Hot seats: Scalpers bought hundreds of tickets for the cricket Test at the WACA Ground. Picture: Getty Images

Ticket scalpers are snapping up hundreds of tickets to prime sporting events, charging massive mark-ups and ripping off fans by selling the same seat to multiple customers.

As sports administrators demand a crackdown on unscrupulous online touts fleecing fans, some of the nation's biggest scalping scams have been exposed in a Senate inquiry.

While Fremantle fans scrambled to secure tickets to the Dockers first AFL grand final last year, scalpers were charging $3500 for three tickets with a face value of $260 each.
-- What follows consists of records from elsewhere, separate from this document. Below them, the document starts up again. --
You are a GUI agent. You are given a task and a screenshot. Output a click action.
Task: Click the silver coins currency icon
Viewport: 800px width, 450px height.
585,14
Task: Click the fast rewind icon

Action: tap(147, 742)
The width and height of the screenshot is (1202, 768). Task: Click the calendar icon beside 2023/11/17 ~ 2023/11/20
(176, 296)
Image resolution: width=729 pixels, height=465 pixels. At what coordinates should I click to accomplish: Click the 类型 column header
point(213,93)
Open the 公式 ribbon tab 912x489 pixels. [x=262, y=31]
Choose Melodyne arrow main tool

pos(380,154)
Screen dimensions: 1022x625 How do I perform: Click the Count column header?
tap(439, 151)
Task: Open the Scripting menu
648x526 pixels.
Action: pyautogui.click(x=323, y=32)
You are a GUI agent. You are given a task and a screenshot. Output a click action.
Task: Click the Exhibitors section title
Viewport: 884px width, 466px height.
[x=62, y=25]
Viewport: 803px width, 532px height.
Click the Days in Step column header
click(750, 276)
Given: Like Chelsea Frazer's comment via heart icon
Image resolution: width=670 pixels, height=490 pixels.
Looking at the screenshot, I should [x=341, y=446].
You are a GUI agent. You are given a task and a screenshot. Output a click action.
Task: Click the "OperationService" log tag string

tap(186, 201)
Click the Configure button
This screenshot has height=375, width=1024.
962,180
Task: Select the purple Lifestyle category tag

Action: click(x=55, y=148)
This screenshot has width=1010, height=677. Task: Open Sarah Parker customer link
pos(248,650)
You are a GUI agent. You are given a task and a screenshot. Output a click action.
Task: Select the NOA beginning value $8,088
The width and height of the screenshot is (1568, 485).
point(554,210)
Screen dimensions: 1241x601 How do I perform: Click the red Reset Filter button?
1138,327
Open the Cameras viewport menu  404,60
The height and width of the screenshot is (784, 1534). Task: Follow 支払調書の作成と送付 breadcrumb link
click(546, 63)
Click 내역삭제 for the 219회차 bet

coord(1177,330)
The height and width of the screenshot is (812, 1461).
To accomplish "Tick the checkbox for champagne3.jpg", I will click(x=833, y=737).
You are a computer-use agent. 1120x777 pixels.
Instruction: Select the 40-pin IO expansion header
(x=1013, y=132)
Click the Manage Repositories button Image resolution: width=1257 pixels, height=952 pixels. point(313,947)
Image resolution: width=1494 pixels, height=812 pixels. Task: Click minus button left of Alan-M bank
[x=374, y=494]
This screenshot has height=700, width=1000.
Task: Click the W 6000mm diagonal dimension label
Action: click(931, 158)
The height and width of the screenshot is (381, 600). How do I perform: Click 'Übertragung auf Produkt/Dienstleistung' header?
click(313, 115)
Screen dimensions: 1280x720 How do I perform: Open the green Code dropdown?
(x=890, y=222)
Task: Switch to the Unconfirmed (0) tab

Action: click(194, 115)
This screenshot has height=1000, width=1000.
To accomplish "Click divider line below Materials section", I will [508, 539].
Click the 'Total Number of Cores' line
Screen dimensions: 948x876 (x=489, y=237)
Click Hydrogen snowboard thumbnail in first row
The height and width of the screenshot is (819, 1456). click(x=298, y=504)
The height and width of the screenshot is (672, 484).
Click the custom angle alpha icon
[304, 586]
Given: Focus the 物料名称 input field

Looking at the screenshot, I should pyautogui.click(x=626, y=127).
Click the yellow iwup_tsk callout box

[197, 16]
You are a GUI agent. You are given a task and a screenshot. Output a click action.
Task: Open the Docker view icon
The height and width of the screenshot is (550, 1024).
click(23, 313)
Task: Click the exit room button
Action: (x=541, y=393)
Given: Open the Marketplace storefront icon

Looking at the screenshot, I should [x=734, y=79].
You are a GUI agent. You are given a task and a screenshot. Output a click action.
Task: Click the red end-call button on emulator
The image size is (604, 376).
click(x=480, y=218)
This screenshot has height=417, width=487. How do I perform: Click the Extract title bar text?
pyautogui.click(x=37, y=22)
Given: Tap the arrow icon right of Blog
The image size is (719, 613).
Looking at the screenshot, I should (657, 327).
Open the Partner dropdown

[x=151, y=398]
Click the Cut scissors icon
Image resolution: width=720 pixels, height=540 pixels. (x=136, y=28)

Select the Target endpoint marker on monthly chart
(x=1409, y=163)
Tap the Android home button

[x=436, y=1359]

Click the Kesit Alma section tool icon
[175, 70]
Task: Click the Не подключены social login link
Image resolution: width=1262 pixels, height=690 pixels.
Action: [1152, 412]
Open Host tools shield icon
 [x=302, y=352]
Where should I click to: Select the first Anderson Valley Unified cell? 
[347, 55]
At the Perth Ashes Test, one cricket lover who purchased his ticket through a British sports travel company was denied entry after the company ignored earlier warnings from Cricket Australia against unauthorised reselling.

The ticket had originally been bought by a scalper who used six different accounts to buy more than 500 tickets to matches.

In another cricket ticket con, one customer bought 150 tickets for each day of the Adelaide Test by falsely claiming they were for a big medical conference.

The $50 seats were actually used for a $500-a-head corporate function being hosted across the road from the Adelaide Oval.

One of the most elaborate cases involved a scalper using fake names and addresses to join multiple rugby league clubs, gaining access to the members-only pre-sale period. He spent thousands of dollars buying 110 tickets for the grand final.

The tickets were listed the same day on eBay with starting bids up to 250 per cent above the face value.

In other cases, fans had been denied entry to games when they showed up with a ticket that sporting bodies had cancelled after identifying it was sold on the black market.

The Coalition of Major Professional and Participation Sports, which represents the big four football codes, Cricket Australia and Tennis Australia, has revealed the litany of rorts as it pushes for national laws to make it illegal to sell tickets at a mark-up without permission from the event operator. Executive director Malcolm Speed warned administrators were losing the fight against ticket scalpers in the internet age.

"Our experience is that enforcement . . . against scalpers who are gouging the market is cumbersome, expensive and difficult," Mr Speed said.

Its submission to the Senate denied sports bodies overcharged fans for tickets, saying the emphasis was on optimising crowds rather than maximising revenue.